### ASSIGNMENT
Filter the records for "computer" and keep each line that has it.

===============

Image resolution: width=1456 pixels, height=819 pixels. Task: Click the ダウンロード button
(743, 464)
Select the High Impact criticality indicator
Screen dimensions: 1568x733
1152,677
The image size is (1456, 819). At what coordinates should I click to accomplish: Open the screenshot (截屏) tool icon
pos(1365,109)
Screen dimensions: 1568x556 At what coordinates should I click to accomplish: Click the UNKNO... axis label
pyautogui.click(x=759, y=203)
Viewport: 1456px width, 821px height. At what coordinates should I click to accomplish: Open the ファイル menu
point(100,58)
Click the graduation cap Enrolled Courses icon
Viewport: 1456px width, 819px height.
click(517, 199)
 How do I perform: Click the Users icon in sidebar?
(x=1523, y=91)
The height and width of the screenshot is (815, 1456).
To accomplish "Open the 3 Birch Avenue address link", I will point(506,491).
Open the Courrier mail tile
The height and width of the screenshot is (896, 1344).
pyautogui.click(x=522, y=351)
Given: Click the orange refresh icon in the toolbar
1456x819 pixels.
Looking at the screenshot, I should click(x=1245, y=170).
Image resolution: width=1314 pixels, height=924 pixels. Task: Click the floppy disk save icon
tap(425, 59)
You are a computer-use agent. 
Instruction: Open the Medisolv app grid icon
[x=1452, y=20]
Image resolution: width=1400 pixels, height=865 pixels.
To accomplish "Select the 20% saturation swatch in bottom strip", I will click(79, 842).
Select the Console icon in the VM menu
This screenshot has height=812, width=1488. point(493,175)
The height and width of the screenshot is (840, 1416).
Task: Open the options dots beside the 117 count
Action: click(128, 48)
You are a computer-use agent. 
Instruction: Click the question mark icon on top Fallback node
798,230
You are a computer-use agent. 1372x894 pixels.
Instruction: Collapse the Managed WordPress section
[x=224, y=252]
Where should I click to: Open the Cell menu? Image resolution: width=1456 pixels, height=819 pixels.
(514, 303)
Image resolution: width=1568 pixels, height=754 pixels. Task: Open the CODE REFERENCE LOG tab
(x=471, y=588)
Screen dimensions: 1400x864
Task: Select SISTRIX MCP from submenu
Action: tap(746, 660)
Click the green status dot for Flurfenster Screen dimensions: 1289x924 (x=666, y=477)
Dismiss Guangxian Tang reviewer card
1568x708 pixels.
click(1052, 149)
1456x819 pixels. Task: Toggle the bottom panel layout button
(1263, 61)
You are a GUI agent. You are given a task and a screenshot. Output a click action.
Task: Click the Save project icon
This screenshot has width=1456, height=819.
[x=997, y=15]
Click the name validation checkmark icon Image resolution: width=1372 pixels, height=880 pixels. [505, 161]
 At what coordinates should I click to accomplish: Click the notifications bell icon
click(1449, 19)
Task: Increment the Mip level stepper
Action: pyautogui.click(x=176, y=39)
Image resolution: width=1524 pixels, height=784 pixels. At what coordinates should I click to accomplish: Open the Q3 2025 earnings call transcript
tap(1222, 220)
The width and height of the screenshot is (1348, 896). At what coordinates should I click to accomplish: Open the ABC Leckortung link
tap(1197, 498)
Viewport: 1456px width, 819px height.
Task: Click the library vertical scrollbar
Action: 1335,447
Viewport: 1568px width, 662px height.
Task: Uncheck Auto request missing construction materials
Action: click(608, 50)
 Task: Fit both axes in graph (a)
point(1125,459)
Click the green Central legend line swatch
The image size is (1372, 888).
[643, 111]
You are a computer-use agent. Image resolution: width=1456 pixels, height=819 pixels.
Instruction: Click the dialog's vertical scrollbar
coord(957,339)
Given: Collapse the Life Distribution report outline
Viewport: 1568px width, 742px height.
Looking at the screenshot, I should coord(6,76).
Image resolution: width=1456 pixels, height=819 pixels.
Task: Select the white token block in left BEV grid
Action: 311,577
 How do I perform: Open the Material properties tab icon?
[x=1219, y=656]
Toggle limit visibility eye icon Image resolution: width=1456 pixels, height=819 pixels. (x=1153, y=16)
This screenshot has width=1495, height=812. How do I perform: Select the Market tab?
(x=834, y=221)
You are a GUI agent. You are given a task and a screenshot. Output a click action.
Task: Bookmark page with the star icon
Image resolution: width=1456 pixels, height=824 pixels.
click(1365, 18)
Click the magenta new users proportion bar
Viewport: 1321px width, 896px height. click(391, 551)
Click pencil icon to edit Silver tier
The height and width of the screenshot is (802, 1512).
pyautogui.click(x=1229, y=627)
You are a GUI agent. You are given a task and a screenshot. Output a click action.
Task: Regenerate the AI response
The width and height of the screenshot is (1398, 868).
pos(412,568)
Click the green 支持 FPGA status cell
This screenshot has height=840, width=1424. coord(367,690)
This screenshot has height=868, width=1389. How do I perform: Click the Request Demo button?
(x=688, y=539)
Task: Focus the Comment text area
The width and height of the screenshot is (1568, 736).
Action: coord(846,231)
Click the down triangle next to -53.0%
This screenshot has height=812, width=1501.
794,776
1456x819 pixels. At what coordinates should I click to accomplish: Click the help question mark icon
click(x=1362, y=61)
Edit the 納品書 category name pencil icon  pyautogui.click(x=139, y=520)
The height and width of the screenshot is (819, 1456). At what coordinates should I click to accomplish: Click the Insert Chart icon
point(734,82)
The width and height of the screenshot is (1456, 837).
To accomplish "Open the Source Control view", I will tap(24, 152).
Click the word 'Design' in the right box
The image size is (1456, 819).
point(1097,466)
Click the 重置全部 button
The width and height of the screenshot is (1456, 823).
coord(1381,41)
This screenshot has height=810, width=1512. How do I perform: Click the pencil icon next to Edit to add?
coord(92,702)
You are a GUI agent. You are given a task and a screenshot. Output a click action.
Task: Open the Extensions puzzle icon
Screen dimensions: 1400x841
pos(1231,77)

===============

### EXERCISE OUTPUT
You are a computer-use agent. 
You are a computer-use agent. 
You are a computer-use agent. 1372x894 pixels.
You are a computer-use agent. Image resolution: width=1456 pixels, height=819 pixels.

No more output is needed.